_WORK INSTRUCTIONS_:
(a) Using the crested gecko thread, decide whether each statement agrees with it: (i) the daytime humidity stays in the 70% range, (ii) the tank has a glass top, and (iii) the gecko being brought home is under a year old. For each one, answer yes or no and quote the deciding words.
(b) Copy the crested gecko thread from "# Crested Gecko" up to and including "think they are...)", substituting "temperature readings" for "temperatures".

# Crested Gecko Terra - Too Humid?



## bloodsyre

My Crested Gecko is coming to live with me next week, and i've been checking my temperatures and humidity levels for the past couple of days to make sure i've got it all right before he moves in.

My temperatures are fine, at 21/23 during the day, and dropping to 19/20 in the night... (well, fine, from what I've read up and things, feel free to tell me if you don't think they are...)

My humidity is the issue, it's always up in the 70% during the day, and 80+ in the night... I have opened the doors, to try and let it out a bit, (obviously won't be doing this when I have my gecko!!) then it gets down to about 60%, but within 10 mins of closing the door again its back up to 70/75 ..

From what I've read, I'm meant to let the Tank "dry out" during the day... I know this doesn't mean DRY, but just lower the humidity ... 

My tank is a 45x45x60 Exo Terra, Mesh Top, with a compact canopy over half of it, and I'm using Eco Earth as substrate ... (the Gecko I'm getting is over a year old, and I plan on feeding him live out of the terra to reduce risk of impaction.)

Any input would be greatfully accepted. Thankyou


----------



## GlassWalker

What sort of meter are you using to measure it? The cheap dial ones can be highly inaccurate, but generally digital ones are ok.

How much water are you putting in? Try cutting back? The substrate can hold a lot of moisture, so at initial setup it can be much wetter than you would run with normally. Assuming that is the case, give it some time to dry by itself.

_RECORDS SHOWN_:
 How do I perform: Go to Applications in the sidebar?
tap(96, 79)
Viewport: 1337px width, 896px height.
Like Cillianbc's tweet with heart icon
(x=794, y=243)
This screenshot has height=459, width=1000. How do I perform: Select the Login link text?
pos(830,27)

==

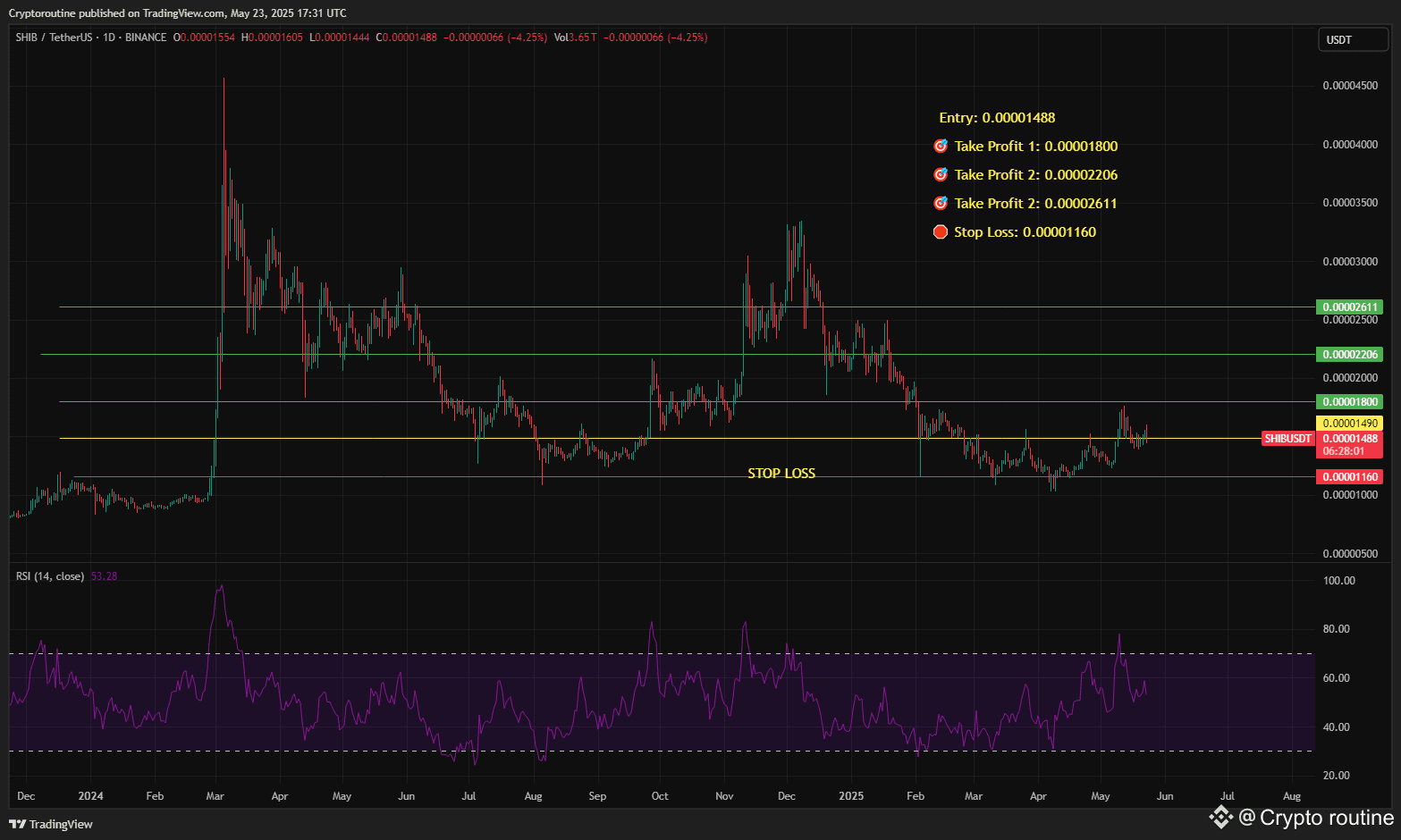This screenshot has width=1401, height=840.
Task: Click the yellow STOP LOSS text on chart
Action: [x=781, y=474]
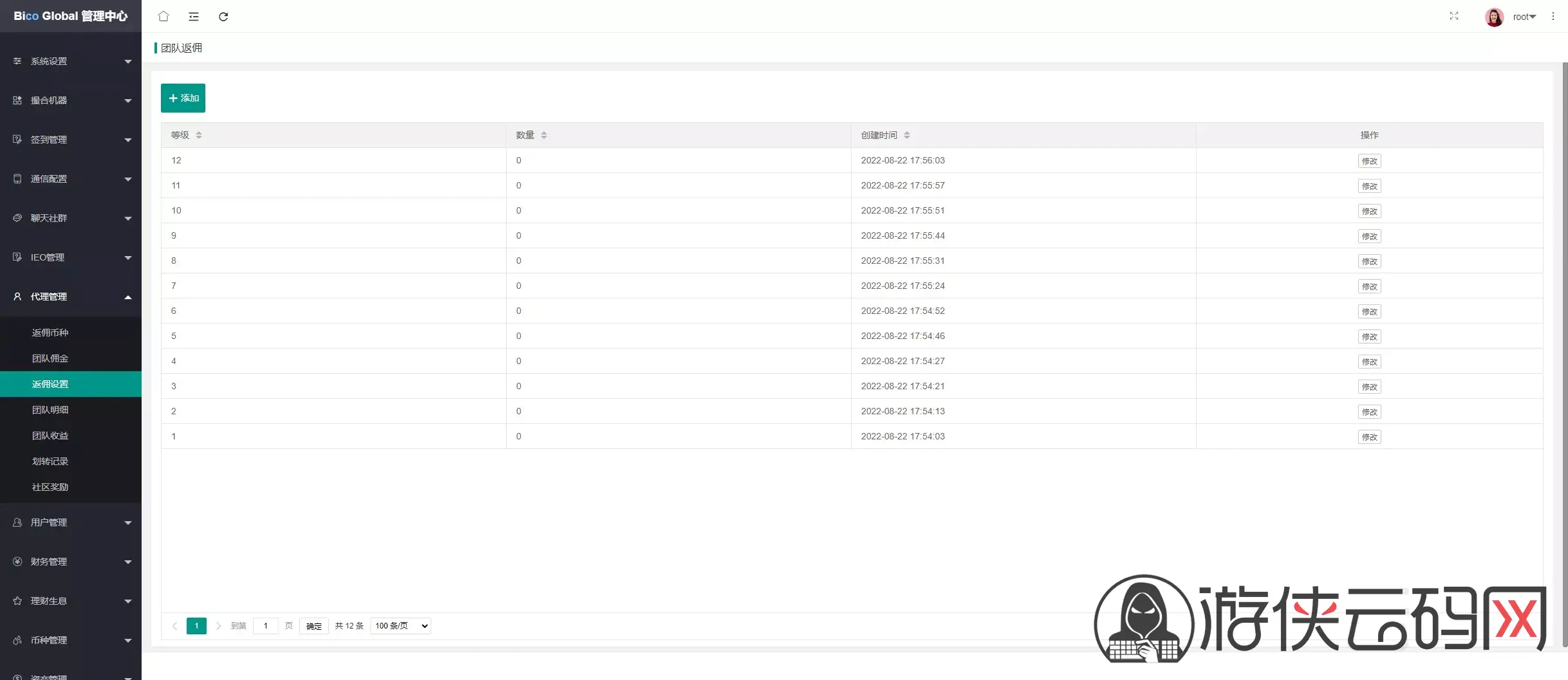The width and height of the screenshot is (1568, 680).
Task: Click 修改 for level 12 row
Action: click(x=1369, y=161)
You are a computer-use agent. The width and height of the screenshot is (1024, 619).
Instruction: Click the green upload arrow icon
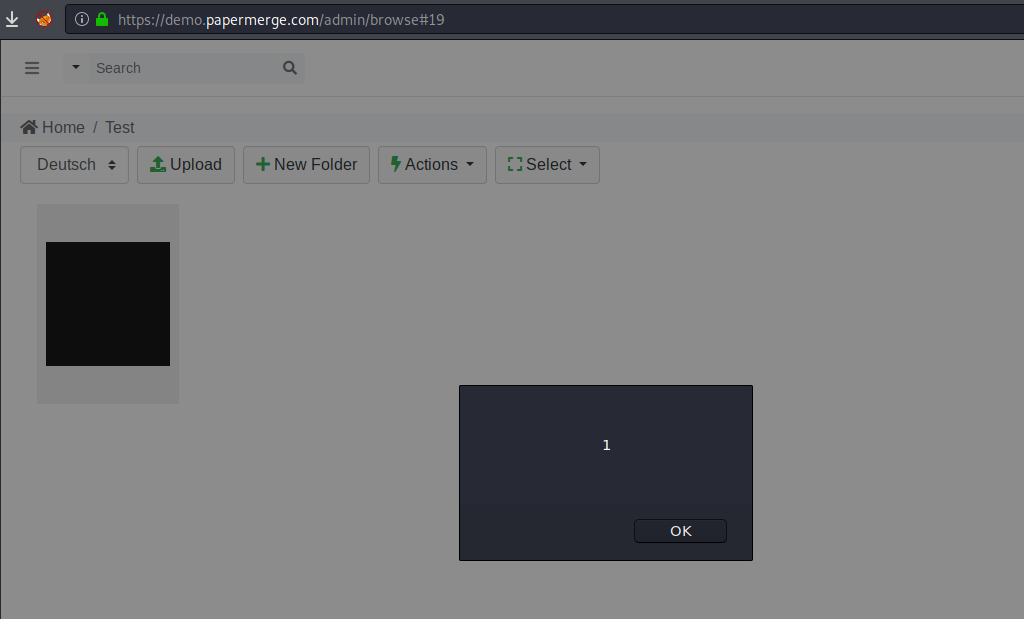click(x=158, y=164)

_RESULTS IN ORDER_:
(a)
(i) Yes: "it's always up in the 70% during the day"
(ii) No: "Mesh Top"
(iii) No: "the Gecko I'm getting is over a year old"

(b)
# Crested Gecko Terra - Too Humid?



## bloodsyre

My Crested Gecko is coming to live with me next week, and i've been checking my temperature readings and humidity levels for the past couple of days to make sure i've got it all right before he moves in.

My temperature readings are fine, at 21/23 during the day, and dropping to 19/20 in the night... (well, fine, from what I've read up and things, feel free to tell me if you don't think they are...)